When you've got a rocket firing in space, it sends reaction mass in one direction at a given velocity, the rocket in the other. The amount of velocity gained by the rocket is directly linked to the momentum of the reaction mass going outwards, not to the kinetic energy of the reaction mass.
Edward
Jun 11 2006, 03:58 PM
QUOTE (Austere Emancipator) 
after the first application of The Force, A had a velocity of 1d/t, and kinetic energy equal to 0.5 x 1m x (1d/t)^2 = 0.5md^2/t^2.

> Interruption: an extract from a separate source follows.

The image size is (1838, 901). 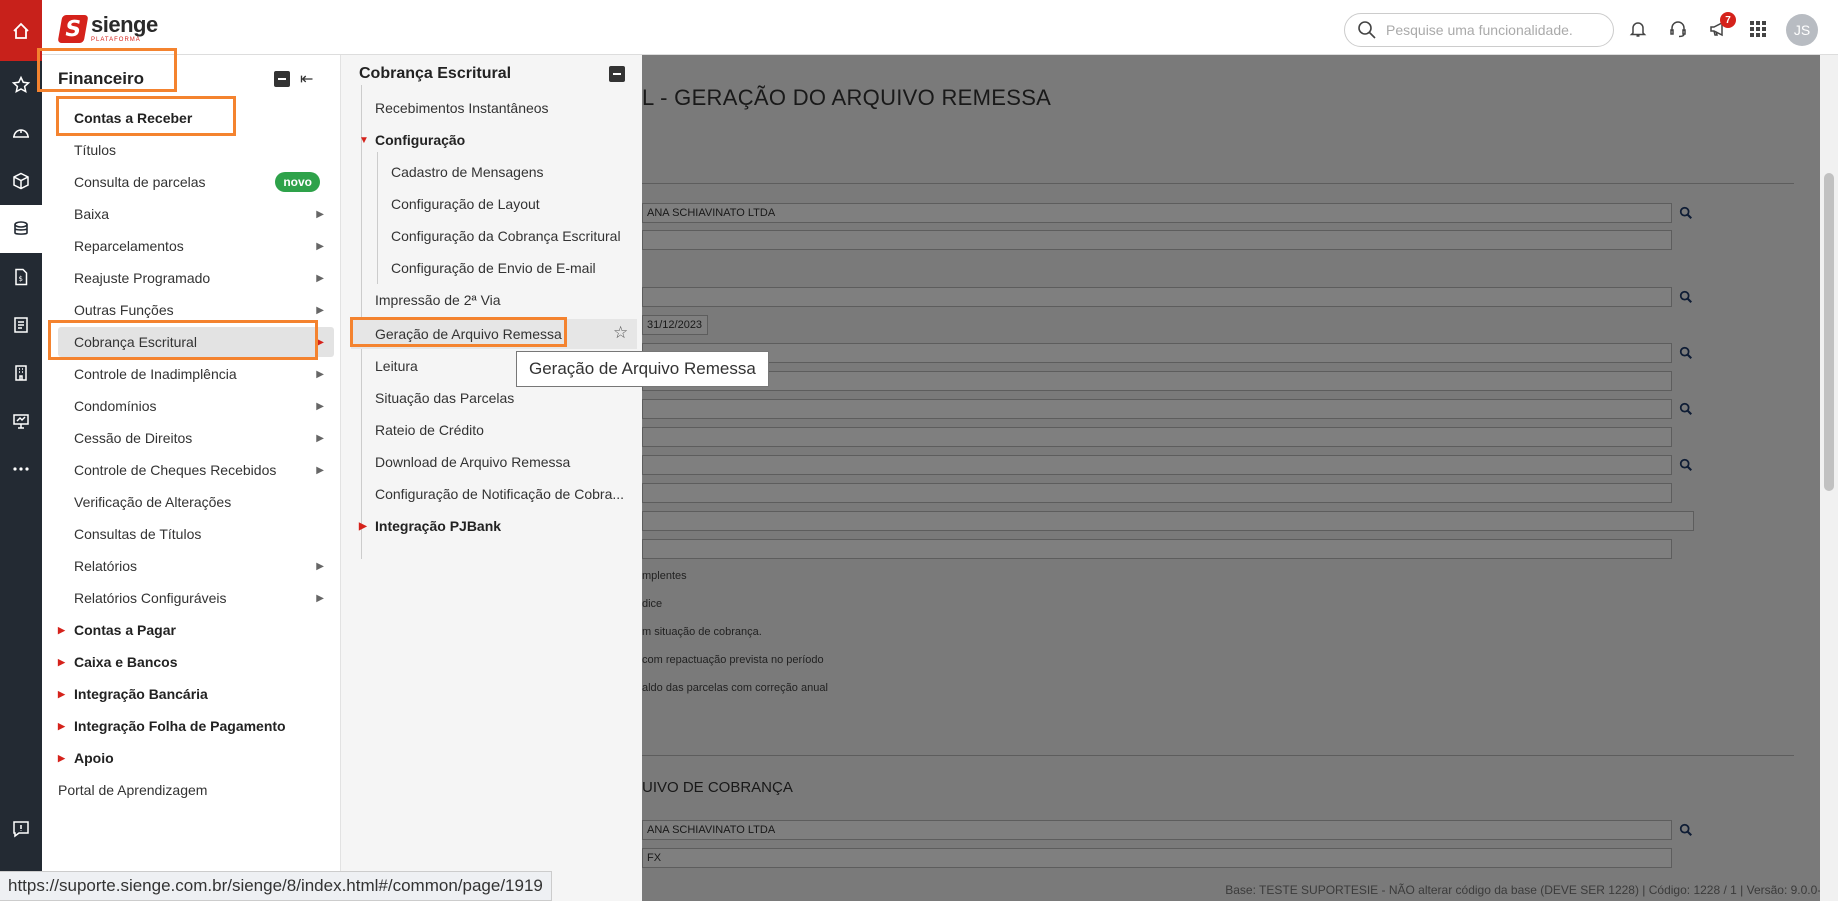 I want to click on megaphone-icon: 7, so click(x=1722, y=26).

with the second application of force, Object A gained 1.5 units of kinetic energy. 
Much sniping above
How can 2 applications of the same force for the same time result in different changes to energy.
That is my problem.
As to lifting the arcology. It only has an OR of 3 or 4. Any competent magician will be able to lift it.
Edward
Austere Emancipator
Jun 11 2006, 04:24 PM
The same force, different applications.
Let's assume The Force is/has a force of 1md/t^2. When it accelerates Object A, with mass 1m, to a velocity of 1d/t, it does 0.5md^2/t^2 of work  The Force is applied on Object A for a distance of 0.5d  increasing Object A's kinetic energy from 0md^2/t^2 to 0.5md^2/t^2. When it accelerates Object A from 1d/t to 2d/t, it does 1.5md^2/t^2 of work, applying 1md/t^2 of force on Object A for a distance of 1.5d, increasing the kinetic energy of Object A from 0.5md^2/t^2 to 2md^2/t^2.
And, again, it would be better to resolve these issues of yours with a physics teacher than someone who almost flunked high school physics on an RPG forum.
Shrike30
Jun 12 2006, 06:23 PM
Two applications of the same amount of force to objects with different masses will result in a matching change in
momentum, not energy. Energy's relation to mass is geometric, but it's relation to velocity is exponential (as I laid out about 3 posts ago). If you don't buy this, I suggest taking some physics courses or looking it up online.
Wikipedia has a decent article on this.